| EXERCISE INPUTS |

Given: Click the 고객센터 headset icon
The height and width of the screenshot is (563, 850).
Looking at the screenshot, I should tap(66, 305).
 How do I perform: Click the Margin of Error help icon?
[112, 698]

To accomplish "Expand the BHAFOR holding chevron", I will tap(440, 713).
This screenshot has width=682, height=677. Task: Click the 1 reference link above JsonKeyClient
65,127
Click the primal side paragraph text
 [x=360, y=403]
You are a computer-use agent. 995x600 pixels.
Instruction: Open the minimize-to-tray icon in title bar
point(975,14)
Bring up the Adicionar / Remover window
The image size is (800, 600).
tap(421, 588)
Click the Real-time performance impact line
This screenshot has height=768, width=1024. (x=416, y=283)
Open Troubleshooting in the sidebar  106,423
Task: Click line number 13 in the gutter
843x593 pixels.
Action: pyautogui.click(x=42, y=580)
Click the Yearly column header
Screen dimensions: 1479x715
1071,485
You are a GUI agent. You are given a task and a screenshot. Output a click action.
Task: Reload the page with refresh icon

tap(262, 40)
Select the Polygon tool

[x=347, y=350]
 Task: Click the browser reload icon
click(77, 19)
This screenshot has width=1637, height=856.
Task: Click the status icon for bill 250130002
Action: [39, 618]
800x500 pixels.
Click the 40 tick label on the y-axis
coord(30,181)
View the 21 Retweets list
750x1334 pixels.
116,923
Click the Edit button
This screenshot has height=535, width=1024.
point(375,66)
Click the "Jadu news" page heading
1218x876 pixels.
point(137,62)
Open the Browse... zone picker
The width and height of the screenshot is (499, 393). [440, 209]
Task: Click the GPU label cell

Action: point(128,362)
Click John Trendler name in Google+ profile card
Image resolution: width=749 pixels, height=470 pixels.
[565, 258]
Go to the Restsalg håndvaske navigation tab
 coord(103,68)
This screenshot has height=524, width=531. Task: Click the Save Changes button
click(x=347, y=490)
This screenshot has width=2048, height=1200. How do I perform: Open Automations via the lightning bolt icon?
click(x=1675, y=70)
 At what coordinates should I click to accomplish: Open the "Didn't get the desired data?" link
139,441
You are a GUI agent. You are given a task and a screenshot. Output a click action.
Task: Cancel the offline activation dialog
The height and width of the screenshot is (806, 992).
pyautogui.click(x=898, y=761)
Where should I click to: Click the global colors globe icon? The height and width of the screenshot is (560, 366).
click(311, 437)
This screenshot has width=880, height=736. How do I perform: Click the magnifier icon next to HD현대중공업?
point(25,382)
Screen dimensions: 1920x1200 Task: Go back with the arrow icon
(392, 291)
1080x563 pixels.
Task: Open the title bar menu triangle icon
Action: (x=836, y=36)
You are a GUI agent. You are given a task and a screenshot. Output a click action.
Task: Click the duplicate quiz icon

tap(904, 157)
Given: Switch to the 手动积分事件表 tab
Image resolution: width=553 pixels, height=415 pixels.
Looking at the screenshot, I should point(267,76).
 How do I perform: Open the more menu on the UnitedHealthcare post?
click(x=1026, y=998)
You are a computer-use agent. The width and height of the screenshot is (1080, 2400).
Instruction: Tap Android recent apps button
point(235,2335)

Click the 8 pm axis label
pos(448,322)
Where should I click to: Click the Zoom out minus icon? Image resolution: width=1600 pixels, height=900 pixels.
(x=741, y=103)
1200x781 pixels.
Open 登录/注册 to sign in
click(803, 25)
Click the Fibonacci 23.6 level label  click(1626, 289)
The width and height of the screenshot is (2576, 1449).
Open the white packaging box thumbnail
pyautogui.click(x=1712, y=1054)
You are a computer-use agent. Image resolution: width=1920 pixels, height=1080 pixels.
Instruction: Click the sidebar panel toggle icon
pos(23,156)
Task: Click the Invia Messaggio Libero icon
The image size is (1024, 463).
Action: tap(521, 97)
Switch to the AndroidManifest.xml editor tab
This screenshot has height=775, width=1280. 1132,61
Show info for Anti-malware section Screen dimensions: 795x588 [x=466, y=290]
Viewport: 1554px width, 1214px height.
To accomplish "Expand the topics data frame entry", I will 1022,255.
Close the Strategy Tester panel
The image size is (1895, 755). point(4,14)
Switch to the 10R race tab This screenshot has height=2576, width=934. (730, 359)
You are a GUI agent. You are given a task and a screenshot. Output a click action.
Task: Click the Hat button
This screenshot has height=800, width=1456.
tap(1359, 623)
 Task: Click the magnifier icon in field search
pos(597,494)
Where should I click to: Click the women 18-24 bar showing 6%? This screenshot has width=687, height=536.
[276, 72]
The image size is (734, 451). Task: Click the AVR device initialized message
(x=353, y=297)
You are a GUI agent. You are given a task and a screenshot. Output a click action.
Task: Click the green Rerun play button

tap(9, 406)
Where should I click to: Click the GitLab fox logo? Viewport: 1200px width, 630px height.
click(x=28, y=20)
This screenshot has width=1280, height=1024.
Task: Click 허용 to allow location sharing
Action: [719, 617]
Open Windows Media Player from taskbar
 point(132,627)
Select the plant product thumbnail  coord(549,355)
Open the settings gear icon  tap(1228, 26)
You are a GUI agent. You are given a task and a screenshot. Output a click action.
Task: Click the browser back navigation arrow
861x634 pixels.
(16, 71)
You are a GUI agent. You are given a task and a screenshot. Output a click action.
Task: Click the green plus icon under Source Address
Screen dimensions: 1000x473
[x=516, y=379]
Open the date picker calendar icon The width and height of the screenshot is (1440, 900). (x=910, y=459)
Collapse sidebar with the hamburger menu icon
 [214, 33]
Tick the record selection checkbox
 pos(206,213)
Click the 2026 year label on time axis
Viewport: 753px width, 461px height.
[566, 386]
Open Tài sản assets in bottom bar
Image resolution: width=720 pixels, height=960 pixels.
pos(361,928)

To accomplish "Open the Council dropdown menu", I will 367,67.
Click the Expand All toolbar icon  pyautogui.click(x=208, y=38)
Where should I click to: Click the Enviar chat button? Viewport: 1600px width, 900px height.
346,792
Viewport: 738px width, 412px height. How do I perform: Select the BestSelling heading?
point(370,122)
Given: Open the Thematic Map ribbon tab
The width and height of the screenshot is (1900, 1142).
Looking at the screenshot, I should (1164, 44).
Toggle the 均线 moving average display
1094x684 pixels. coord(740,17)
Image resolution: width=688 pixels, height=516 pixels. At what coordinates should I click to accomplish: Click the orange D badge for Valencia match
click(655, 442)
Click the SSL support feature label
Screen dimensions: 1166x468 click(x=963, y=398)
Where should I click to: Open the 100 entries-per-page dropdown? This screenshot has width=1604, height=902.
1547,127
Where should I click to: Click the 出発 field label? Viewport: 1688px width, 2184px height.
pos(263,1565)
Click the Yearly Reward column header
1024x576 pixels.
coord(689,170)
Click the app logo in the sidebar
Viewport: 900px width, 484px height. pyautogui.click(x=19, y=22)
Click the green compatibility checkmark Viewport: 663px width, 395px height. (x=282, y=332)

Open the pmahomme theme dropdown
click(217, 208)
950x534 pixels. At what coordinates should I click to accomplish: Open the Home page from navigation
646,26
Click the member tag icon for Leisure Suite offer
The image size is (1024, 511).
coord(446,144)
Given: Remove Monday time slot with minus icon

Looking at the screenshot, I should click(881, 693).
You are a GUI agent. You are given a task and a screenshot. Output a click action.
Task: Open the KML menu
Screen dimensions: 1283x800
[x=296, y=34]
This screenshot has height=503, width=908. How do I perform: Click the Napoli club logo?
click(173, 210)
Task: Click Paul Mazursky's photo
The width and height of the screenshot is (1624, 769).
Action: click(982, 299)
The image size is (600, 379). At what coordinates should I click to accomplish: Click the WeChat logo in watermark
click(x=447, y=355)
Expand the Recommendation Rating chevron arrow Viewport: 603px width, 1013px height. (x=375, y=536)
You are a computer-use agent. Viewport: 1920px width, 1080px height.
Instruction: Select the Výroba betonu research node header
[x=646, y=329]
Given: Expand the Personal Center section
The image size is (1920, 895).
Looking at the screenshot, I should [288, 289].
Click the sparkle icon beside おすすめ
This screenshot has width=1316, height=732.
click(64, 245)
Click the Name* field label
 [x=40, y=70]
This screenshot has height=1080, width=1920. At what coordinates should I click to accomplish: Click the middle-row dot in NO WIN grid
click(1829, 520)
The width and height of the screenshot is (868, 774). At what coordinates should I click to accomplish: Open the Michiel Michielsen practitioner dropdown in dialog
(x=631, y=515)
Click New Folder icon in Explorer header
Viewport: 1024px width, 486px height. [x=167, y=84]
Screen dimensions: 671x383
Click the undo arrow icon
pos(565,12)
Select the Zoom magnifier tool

| PROBLEM TO WORK ON |
Copy every line from the records above that contains the word "section".

| RESPONSE TO THIS EXERCISE |
Show info for Anti-malware section Screen dimensions: 795x588 [x=466, y=290]
Given: Expand the Personal Center section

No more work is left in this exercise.